Collected data:
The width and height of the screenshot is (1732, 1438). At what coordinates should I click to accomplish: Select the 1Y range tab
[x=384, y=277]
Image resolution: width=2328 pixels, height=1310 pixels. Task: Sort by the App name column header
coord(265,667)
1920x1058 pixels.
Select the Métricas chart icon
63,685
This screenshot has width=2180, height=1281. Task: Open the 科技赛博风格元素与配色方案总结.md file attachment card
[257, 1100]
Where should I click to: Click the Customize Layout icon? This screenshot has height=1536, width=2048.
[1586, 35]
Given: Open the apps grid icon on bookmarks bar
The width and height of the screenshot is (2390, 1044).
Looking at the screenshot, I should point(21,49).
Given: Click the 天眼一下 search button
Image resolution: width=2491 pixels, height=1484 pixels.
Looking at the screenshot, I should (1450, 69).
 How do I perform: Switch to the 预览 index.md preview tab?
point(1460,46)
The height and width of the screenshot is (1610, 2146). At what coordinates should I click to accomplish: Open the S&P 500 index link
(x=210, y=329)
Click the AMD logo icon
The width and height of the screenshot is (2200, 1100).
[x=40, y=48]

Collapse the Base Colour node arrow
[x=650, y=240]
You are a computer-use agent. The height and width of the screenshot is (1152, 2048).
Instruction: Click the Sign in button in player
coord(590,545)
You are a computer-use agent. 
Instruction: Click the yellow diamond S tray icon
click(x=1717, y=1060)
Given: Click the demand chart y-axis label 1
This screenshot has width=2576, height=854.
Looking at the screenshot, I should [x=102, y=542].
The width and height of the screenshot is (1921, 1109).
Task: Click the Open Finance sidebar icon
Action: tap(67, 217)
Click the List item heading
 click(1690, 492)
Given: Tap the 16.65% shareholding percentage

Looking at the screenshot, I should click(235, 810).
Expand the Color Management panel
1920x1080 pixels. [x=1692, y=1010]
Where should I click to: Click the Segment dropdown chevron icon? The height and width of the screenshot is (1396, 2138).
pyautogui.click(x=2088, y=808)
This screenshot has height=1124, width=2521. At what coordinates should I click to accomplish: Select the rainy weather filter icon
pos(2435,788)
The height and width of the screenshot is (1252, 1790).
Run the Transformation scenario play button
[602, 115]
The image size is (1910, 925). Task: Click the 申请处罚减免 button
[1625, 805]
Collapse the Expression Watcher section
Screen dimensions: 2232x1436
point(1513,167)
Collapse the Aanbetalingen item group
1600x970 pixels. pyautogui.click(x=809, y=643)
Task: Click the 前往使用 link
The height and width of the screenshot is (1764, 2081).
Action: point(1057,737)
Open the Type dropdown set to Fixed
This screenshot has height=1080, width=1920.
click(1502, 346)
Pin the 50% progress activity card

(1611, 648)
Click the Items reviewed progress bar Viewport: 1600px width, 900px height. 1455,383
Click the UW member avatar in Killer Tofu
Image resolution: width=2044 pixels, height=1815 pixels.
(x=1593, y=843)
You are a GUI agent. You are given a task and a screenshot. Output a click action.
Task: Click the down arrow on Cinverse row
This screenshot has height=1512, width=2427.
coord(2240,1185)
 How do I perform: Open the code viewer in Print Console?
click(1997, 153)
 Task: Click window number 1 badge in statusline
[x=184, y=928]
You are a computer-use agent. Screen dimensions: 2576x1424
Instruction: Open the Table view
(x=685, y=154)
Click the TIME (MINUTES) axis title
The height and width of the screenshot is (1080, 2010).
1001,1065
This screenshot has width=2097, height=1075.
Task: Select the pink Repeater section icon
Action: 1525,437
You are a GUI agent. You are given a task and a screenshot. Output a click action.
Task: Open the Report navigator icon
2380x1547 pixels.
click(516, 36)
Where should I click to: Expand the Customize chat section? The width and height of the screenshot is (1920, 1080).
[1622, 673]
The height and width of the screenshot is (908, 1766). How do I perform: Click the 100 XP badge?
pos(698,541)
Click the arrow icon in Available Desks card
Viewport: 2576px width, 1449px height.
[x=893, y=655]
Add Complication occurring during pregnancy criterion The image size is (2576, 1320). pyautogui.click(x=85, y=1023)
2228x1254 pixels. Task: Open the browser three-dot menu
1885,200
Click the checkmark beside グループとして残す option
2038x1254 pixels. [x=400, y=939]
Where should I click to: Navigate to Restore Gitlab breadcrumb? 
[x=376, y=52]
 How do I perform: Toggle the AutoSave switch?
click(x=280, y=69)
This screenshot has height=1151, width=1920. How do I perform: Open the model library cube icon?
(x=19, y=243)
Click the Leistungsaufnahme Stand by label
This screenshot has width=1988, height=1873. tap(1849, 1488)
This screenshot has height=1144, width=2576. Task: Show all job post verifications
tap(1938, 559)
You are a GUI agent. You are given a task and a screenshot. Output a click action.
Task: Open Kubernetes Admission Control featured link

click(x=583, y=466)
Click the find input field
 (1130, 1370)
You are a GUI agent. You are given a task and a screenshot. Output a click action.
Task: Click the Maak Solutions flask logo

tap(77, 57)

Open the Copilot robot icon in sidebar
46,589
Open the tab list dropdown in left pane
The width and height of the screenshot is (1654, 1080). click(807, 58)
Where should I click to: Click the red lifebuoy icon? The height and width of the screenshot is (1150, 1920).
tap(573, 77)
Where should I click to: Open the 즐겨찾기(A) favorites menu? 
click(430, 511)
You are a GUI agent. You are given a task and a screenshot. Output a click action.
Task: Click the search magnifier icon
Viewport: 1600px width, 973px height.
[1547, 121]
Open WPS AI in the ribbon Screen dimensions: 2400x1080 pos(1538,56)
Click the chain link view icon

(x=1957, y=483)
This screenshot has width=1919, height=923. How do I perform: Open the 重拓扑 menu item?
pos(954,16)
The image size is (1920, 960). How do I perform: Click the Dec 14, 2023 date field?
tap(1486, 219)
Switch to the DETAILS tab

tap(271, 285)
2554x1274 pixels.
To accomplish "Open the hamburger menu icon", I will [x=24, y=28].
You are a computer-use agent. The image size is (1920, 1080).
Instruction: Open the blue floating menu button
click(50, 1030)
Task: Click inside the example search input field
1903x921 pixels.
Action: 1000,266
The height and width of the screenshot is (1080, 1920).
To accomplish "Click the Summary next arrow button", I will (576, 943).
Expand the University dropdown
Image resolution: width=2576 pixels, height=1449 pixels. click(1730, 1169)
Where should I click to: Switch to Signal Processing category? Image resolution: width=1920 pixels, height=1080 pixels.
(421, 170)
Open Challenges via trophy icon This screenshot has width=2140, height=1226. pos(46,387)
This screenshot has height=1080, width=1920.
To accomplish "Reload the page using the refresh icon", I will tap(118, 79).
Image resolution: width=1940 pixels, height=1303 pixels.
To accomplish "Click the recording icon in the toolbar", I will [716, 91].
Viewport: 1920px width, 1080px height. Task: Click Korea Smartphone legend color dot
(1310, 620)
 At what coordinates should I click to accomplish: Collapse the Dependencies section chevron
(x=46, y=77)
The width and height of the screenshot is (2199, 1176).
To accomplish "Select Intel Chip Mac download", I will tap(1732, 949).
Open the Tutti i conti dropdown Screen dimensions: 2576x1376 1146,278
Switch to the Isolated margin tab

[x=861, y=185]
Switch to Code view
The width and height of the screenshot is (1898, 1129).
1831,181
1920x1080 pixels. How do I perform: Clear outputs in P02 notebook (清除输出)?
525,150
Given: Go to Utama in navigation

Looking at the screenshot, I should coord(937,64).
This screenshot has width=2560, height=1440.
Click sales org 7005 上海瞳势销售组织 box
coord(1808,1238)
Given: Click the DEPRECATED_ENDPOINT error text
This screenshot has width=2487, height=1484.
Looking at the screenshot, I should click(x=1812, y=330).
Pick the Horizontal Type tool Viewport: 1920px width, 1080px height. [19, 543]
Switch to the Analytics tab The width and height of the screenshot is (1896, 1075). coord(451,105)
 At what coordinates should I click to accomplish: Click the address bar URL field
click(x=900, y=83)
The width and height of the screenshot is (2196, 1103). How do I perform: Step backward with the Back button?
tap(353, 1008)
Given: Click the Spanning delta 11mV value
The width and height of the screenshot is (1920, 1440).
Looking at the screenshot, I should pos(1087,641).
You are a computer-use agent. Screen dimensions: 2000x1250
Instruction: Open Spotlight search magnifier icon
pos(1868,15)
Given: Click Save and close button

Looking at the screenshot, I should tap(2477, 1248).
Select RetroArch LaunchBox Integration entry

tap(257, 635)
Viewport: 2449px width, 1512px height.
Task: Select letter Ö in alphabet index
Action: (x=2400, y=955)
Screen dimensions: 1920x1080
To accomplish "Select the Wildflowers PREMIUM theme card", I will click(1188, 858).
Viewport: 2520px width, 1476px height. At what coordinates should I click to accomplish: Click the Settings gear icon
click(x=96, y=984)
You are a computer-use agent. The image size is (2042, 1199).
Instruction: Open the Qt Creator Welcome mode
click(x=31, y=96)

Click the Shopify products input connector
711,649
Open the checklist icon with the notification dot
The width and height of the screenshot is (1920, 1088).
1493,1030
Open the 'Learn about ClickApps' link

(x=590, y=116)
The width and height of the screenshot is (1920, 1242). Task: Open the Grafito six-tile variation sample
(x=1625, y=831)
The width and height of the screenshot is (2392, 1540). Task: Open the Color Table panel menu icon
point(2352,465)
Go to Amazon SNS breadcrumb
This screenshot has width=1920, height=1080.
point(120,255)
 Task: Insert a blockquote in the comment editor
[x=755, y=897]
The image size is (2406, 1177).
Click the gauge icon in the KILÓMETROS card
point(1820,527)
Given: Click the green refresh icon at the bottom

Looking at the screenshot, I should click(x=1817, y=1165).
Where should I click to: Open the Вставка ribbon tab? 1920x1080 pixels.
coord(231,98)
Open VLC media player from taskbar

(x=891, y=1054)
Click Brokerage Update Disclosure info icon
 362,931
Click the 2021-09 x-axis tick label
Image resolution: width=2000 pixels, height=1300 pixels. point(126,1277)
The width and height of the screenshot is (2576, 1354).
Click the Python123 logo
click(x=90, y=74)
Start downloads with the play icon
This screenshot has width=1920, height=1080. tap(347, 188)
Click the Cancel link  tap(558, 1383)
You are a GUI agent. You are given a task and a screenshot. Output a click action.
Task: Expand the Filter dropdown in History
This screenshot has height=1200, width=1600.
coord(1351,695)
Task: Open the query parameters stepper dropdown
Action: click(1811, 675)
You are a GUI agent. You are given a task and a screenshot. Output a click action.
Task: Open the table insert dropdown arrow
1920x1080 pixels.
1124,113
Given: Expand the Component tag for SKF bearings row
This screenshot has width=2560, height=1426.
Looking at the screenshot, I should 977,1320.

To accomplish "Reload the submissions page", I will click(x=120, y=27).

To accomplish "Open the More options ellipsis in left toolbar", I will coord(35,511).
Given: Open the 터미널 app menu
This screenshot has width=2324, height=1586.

* [Problem statement] Reproduce, word for word and in full, only the lines above that start at the line with "Switch to the DETAILS tab" and run through the line with "Image resolution: width=1940", both ends included.

* [Answer area]
Switch to the DETAILS tab

tap(271, 285)
2554x1274 pixels.
To accomplish "Open the hamburger menu icon", I will [x=24, y=28].
You are a computer-use agent. The image size is (1920, 1080).
Instruction: Open the blue floating menu button
click(50, 1030)
Task: Click inside the example search input field
1903x921 pixels.
Action: 1000,266
The height and width of the screenshot is (1080, 1920).
To accomplish "Click the Summary next arrow button", I will (576, 943).
Expand the University dropdown
Image resolution: width=2576 pixels, height=1449 pixels. click(1730, 1169)
Where should I click to: Switch to Signal Processing category? Image resolution: width=1920 pixels, height=1080 pixels.
(421, 170)
Open Challenges via trophy icon This screenshot has width=2140, height=1226. pos(46,387)
This screenshot has height=1080, width=1920.
To accomplish "Reload the page using the refresh icon", I will tap(118, 79).
Image resolution: width=1940 pixels, height=1303 pixels.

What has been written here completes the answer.